Print everything in the listing from the line with "Choose the macaron" down to the line with "Action: tap(28, 73)", both included, word for word. Leave the pictures out.

Entries on finding words and elements:

..............................

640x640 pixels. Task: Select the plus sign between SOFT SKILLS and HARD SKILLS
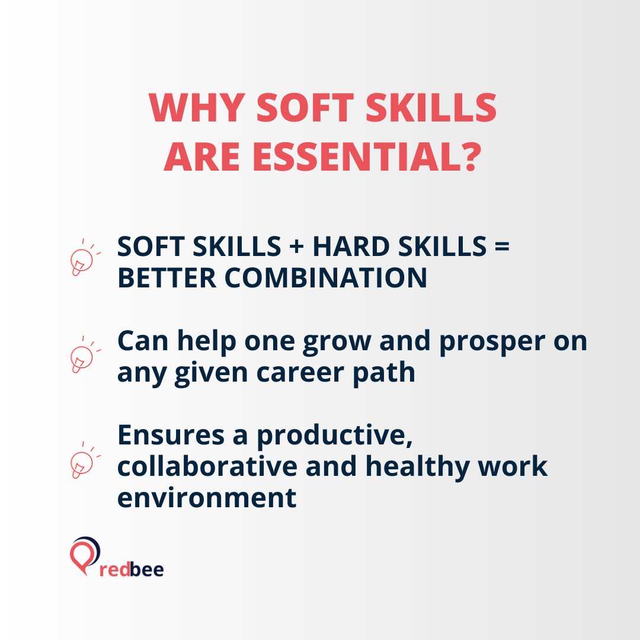click(295, 247)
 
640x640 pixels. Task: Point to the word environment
click(207, 498)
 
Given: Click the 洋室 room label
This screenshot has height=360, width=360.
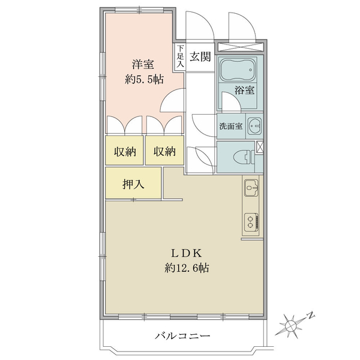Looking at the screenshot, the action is point(143,64).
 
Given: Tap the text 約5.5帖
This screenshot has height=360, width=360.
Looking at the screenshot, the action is point(145,79).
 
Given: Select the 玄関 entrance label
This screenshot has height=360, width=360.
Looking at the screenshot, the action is point(200,56).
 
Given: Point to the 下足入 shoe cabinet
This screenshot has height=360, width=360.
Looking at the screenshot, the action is point(181,56).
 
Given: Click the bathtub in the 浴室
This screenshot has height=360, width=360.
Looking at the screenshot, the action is point(238,69).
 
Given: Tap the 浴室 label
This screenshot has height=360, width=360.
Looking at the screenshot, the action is point(245,90).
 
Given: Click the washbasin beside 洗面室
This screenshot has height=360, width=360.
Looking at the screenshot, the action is point(254,125).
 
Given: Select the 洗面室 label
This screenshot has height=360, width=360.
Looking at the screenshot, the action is point(231,126).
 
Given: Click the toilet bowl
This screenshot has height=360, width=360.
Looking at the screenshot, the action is point(243,157).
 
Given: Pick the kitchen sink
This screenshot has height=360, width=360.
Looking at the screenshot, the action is point(251,188).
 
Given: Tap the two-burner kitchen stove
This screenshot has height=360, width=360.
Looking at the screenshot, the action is point(251,223).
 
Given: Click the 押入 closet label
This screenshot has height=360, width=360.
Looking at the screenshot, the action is point(133,184).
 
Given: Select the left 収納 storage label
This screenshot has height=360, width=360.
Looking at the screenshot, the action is point(125,152).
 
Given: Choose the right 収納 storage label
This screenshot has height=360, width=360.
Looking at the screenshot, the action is point(164,152).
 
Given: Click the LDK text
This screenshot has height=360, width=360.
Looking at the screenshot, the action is point(187,253).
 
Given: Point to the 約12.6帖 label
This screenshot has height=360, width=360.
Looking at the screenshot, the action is point(187,268).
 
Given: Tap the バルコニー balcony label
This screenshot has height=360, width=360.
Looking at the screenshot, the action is point(182,337).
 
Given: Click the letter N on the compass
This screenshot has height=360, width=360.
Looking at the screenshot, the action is point(311,316).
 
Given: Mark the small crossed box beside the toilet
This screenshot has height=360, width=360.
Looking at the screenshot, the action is point(260,147).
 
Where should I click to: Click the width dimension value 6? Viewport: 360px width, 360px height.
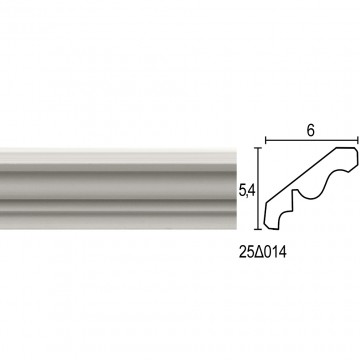(x=310, y=131)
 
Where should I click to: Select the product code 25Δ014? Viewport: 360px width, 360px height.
(x=263, y=253)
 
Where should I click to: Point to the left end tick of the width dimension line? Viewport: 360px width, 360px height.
(x=266, y=140)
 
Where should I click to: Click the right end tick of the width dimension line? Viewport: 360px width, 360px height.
(x=358, y=140)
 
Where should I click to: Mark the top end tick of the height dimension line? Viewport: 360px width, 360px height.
(x=258, y=147)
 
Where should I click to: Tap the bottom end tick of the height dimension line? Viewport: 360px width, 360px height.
(x=258, y=229)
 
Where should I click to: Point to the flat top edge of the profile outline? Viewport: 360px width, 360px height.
(x=345, y=148)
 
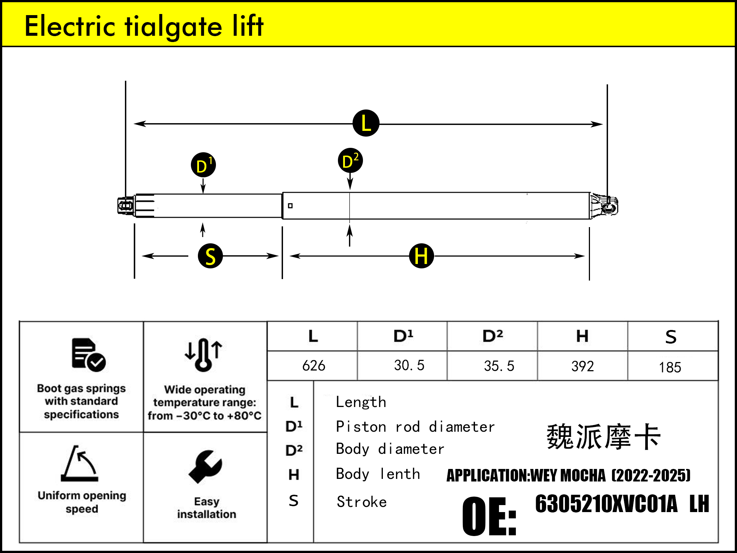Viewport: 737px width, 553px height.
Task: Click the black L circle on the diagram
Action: tap(366, 123)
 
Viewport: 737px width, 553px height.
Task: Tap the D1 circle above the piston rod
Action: tap(203, 165)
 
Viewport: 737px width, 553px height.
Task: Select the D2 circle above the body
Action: tap(350, 161)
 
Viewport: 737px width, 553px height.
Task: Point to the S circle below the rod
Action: tap(210, 256)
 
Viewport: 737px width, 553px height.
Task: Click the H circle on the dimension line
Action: tap(422, 256)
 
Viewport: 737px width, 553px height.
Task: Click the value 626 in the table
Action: tap(314, 366)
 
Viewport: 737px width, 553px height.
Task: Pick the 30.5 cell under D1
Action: tap(409, 365)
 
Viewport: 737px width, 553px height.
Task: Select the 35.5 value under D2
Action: tap(499, 366)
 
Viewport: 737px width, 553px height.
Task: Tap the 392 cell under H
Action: tap(583, 366)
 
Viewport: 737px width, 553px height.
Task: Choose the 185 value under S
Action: tap(670, 367)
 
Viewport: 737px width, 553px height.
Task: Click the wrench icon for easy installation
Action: tap(206, 466)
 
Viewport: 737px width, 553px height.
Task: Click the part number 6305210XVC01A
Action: tap(606, 504)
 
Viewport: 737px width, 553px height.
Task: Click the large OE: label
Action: tap(489, 516)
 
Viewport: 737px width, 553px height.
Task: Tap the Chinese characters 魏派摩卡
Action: tap(604, 437)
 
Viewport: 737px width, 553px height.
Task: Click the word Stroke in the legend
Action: tap(362, 502)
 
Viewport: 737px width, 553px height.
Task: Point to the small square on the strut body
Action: tap(290, 206)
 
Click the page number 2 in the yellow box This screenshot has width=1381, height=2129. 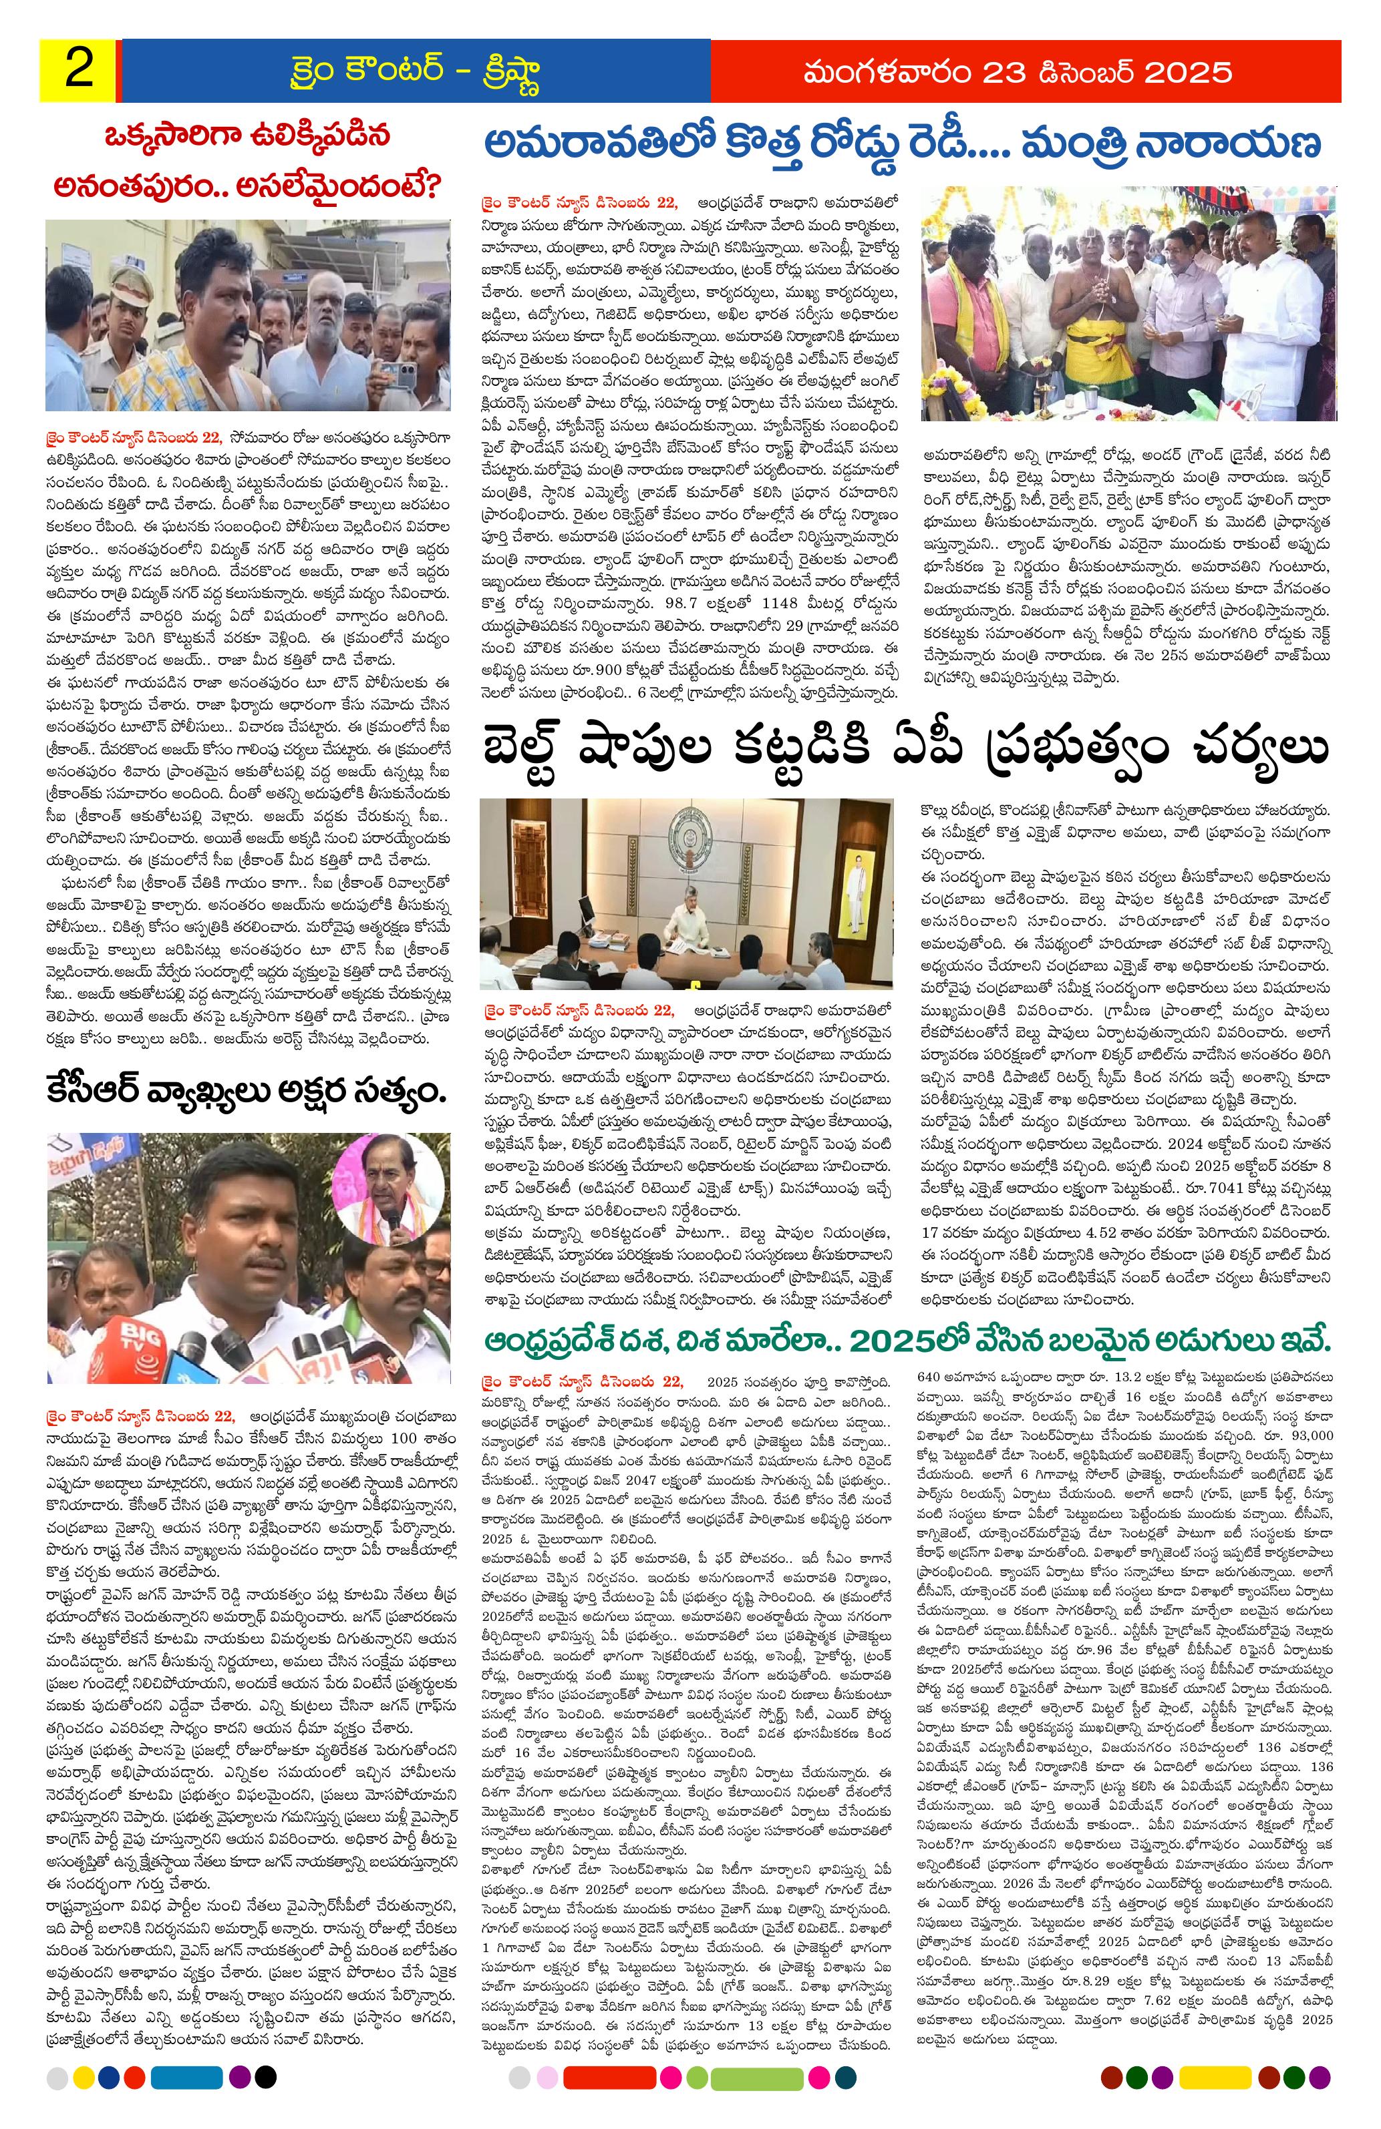[x=79, y=71]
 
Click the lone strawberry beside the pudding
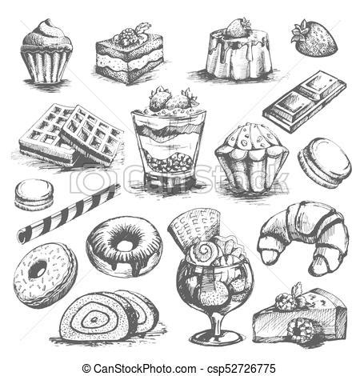[x=314, y=38]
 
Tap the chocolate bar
[x=305, y=102]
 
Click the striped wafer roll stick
[x=69, y=213]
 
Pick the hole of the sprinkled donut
[x=38, y=269]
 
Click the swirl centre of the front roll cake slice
[x=94, y=319]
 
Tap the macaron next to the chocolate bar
[x=325, y=162]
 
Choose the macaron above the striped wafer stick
[x=34, y=194]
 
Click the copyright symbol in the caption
[x=86, y=369]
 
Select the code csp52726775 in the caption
[x=242, y=369]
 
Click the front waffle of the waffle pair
[x=92, y=136]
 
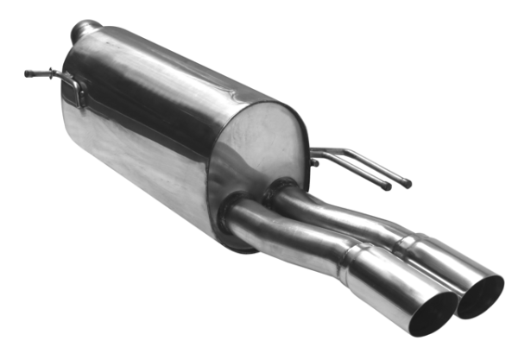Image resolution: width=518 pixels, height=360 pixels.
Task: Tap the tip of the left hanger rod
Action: tap(28, 73)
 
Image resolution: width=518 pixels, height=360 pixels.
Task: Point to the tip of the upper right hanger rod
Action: tap(407, 184)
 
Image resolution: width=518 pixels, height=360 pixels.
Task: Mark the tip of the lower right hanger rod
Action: tap(388, 187)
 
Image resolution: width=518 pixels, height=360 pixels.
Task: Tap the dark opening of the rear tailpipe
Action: tap(481, 296)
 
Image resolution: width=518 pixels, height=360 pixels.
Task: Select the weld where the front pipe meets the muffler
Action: tap(231, 216)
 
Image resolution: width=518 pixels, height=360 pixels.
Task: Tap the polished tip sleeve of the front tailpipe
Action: tap(393, 285)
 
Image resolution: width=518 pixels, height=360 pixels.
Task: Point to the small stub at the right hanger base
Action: tap(313, 161)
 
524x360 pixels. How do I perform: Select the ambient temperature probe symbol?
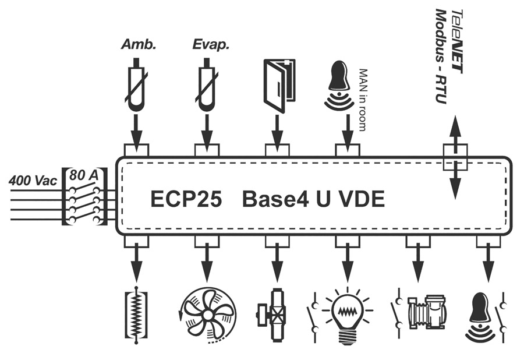point(137,87)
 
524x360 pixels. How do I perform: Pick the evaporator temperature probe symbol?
point(206,87)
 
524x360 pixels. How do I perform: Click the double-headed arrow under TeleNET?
point(455,157)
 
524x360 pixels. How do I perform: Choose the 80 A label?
point(85,174)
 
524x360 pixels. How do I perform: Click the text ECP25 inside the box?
point(186,200)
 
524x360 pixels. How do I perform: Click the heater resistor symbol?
point(136,315)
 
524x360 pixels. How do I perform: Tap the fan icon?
point(207,315)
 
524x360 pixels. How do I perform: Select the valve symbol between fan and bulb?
point(275,315)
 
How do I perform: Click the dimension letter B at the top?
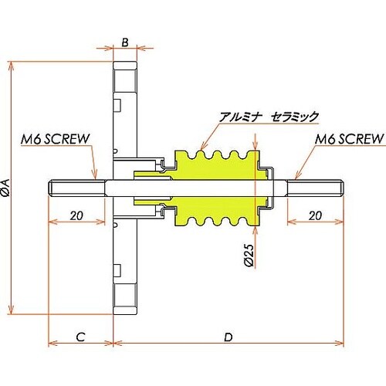(x=125, y=42)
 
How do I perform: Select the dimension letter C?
(x=81, y=337)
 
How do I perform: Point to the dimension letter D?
(x=229, y=337)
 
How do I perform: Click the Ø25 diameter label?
(x=249, y=256)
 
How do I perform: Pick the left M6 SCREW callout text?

..............................

- **Response**:
Choose the macaron above the striped wafer stick
[x=34, y=194]
 
Click the copyright symbol in the caption
[x=86, y=369]
 
Select the code csp52726775 in the caption
[x=242, y=369]
 
Click the front waffle of the waffle pair
[x=92, y=136]
 
Image resolution: width=518 pixels, height=360 pixels.
Task: Tap the tip of the left hanger rod
Action: tap(28, 73)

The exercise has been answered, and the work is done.